I’ve been learning a bit about the recent backlash against the Unity game engine’s changes in its licensing fee. Basically, they want to start charging developers for every runtime install in a way that makes calculating costs almost impossible for the developer. What counts as an install? That will be determined by a proprietary system owned by Unity. And this applies to all installs retroactively, not just new installs after the change.
“I am altering the deal. Pray I don’t alter it any further”
– Darth Vader
In some situations, developers could find themselves losing money if their games become popular. That extreme uncertainty has left developers reaching for new platforms, so Unity is starting to walk back some of its statements.
This does not fix the problem of uncertainty. If anything it highlights the capriciousness of the platform developers have built their businesses upon.
The open-source game engine Godot seems to be a popular choice, but it might be a bit of a knee-jerk reaction.

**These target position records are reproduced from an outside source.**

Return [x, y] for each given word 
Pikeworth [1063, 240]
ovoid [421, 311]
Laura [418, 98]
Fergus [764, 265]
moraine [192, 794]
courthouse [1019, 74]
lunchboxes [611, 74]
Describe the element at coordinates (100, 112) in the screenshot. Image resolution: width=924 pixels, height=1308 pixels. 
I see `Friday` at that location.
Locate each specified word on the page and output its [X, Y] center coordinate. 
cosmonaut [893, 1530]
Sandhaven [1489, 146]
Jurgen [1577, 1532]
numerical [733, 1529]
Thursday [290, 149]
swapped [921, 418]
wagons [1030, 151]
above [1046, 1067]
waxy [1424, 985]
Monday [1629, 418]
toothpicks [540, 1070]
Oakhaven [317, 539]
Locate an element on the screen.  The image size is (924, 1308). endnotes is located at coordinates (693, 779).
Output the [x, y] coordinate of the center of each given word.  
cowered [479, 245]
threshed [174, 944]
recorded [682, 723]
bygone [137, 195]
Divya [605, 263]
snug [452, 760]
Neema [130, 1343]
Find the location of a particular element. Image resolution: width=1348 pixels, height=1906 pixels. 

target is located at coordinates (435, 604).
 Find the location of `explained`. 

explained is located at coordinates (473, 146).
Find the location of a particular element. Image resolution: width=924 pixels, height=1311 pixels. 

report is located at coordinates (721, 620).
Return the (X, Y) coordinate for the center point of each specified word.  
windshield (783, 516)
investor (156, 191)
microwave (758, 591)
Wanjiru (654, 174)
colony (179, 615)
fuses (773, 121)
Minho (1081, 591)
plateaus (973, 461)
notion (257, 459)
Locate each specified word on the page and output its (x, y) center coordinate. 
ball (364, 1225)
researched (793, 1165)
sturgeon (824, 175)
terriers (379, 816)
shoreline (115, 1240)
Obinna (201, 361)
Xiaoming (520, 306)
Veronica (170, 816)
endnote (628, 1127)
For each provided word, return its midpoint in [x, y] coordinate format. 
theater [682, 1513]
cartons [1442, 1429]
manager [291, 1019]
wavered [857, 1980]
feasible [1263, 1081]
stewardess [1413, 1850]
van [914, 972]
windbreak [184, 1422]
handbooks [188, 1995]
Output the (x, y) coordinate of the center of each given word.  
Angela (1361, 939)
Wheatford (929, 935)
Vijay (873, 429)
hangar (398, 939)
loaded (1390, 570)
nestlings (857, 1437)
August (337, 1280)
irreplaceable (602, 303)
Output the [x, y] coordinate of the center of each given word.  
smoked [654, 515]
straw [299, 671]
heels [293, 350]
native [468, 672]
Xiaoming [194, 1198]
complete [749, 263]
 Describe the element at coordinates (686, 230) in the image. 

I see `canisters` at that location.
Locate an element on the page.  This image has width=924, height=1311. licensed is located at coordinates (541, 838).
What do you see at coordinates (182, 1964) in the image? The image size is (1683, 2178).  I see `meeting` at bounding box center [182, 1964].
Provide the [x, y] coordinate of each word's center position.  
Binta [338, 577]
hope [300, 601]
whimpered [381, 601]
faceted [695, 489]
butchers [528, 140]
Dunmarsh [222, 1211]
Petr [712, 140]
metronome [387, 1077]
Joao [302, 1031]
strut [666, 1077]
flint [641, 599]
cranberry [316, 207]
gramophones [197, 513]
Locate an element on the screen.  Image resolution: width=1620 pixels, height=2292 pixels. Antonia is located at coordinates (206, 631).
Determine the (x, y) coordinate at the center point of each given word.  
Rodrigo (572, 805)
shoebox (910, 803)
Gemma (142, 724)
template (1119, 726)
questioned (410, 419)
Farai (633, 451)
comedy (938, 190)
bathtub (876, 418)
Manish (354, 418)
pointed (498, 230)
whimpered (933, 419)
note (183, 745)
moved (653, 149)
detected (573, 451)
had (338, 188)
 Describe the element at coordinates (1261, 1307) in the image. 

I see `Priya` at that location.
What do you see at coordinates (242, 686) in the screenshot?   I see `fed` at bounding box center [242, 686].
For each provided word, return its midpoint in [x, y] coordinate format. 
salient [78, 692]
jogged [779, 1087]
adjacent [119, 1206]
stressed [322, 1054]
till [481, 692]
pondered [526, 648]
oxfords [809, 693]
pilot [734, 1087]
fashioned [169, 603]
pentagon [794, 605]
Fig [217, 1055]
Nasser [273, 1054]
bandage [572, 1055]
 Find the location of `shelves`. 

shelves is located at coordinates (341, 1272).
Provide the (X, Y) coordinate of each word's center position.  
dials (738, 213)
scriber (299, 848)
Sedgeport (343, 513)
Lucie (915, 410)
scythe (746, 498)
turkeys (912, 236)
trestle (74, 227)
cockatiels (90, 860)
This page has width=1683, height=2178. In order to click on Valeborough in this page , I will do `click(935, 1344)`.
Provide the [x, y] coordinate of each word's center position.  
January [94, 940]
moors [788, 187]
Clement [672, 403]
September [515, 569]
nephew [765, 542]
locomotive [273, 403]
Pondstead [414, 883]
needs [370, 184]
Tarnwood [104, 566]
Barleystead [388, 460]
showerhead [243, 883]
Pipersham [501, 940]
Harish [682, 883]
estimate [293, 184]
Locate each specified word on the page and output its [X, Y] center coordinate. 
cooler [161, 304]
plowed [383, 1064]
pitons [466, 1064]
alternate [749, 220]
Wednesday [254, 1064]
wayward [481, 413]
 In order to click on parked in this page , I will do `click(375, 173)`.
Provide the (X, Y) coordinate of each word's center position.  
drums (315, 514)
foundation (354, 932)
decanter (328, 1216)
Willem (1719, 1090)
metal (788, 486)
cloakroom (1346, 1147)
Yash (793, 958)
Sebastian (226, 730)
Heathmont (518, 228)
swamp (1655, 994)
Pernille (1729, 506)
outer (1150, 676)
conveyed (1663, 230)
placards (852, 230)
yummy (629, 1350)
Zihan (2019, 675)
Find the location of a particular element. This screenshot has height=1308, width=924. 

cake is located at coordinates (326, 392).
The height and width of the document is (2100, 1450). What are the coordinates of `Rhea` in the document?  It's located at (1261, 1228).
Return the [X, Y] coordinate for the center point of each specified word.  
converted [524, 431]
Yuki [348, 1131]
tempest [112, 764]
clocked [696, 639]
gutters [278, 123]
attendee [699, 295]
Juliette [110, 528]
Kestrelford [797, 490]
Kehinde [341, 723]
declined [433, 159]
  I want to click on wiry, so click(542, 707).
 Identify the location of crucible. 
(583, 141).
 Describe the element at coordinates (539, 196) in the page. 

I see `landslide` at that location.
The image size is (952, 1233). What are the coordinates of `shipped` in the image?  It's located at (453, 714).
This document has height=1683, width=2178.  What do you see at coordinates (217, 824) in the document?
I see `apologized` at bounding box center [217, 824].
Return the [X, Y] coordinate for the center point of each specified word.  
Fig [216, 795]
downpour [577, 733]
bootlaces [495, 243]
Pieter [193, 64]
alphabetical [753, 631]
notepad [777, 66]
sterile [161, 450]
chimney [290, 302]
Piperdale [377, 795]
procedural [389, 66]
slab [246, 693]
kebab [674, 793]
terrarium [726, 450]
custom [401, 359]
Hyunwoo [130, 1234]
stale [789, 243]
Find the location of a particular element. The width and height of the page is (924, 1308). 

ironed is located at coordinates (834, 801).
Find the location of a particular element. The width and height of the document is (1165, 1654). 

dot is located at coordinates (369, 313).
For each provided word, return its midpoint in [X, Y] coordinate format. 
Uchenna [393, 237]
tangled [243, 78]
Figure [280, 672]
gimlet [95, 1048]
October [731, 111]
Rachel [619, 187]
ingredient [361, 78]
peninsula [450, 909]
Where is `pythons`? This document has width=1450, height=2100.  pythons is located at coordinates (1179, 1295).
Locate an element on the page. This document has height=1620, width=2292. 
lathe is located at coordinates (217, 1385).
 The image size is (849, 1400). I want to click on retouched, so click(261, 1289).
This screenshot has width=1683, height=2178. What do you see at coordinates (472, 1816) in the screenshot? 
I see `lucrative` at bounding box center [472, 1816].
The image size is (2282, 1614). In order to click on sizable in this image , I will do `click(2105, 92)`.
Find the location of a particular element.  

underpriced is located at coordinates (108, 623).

If uncertainty is the main reason for leaving, then it makes sense a developer might like the certainty supplied by the MIT License. Even if the terms changed, the game engine can be forked while future options are considered.
Although Godot is more certain, developers are going to have to make sure they evaluate all the factors involved to make sure it’s a good fit.
Of course, the worst option would be to jump to another game engine that ends up pulling the same move a year down the road.
It’s like any rebound relationship. In one case the rebounder ends up with someone who is the exact opposite on one key point but overall isn’t a good fit. In the other case, the rebounder ends up in the exact same relationship because they made the same poor decisions.